Welche Hebelregeln gelten beim Eröffnen oder Halten von Positionen?
Hebelregeln legen fest, wie viel Risikoposition ein Nutzer im Verhältnis zu seinem Kapital eingehen kann, und bestimmen die für jedes Instrument erforderliche Margin. Diese Regeln ergeben sich aus einer Kombination regulatorischer Anforderungen und plattformspezifischer Richtlinien und variieren je nach Anlageklasse, Kontotyp und Rechtsraum, in dem der Trader tätig ist.
Verschiedene Instrumente haben in der Regel unterschiedliche maximale Hebelniveaus. Wichtige Forex-Paare erlauben aufgrund ihrer tiefen Liquidität und ihres relativ stabilen Preisverhaltens oft höhere Hebelverhältnisse, während Aktien-CFDs, Rohstoffe oder kryptowährungsbezogene Instrumente aufgrund ihrer höheren Volatilität niedrigere Hebelgrenzen haben können.

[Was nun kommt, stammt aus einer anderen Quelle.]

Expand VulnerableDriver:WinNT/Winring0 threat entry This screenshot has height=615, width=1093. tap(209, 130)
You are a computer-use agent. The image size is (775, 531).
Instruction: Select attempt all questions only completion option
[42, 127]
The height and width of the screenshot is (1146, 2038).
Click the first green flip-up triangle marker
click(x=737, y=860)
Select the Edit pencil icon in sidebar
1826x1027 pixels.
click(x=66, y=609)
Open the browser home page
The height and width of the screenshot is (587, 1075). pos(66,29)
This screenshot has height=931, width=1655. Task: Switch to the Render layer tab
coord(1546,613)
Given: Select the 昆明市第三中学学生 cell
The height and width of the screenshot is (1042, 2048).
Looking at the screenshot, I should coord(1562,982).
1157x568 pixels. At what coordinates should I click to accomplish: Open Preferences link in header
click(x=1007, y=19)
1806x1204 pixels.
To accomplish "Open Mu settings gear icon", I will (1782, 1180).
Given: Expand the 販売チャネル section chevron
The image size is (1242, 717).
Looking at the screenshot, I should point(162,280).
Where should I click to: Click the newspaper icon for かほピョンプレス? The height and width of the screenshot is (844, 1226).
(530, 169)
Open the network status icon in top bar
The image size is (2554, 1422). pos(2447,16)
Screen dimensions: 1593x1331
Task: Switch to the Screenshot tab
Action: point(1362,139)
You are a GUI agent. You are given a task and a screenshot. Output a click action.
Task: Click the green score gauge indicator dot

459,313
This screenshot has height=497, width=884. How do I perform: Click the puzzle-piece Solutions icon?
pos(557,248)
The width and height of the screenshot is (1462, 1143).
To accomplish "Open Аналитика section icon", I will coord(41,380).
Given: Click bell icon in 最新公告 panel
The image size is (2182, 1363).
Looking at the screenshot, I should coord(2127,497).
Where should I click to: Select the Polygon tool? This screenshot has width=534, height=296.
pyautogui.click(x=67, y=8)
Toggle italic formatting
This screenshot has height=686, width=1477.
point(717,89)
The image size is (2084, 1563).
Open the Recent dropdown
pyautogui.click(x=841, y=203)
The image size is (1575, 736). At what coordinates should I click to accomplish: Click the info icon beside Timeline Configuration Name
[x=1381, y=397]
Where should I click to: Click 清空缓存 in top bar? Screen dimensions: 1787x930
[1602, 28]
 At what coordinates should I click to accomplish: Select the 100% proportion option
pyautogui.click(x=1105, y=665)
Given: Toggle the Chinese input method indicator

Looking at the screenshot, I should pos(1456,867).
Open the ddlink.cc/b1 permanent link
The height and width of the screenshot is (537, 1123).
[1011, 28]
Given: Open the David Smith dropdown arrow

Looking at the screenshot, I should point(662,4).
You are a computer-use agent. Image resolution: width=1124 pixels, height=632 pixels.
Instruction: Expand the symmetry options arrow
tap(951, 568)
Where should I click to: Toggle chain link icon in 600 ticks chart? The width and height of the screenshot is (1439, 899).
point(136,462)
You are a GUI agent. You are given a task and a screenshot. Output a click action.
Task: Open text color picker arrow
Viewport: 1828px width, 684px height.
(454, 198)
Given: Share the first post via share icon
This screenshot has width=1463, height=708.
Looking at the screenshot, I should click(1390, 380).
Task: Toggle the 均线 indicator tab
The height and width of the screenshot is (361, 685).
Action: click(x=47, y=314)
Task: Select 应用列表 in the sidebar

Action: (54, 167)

Hebelregeln gelten nicht nur beim Eröffnen einer Position, sondern während ihrer gesamten Laufzeit. Wenn sich Marktbedingungen ändern, überwacht die Plattform kontinuierlich, ob das Eigenkapital auf dem Konto des Traders ausreicht, um alle offenen Positionen mit ihren aktuellen Hebelniveaus abzusichern. Steigt die Volatilität oder sinkt das Eigenkapital des Kontos, kann sich die effektive Margin-Anforderung ändern und möglicherweise einen Margin Call oder eine automatische Positionsanpassung auslösen. Trader sollten sich vor dem Platzieren von Trades mit den spezifischen Hebelregeln ihres Kontos vertraut machen und ihre gesamte Risikoposition regelmäßig prüfen, um sicherzustellen, dass sie innerhalb komfortabler und beherrschbarer Grenzen bleibt. Das Verständnis dieser Regeln ist ein wichtiger Bestandteil verantwortungsvollen Tradings und langfristigen Kapitalerhalts.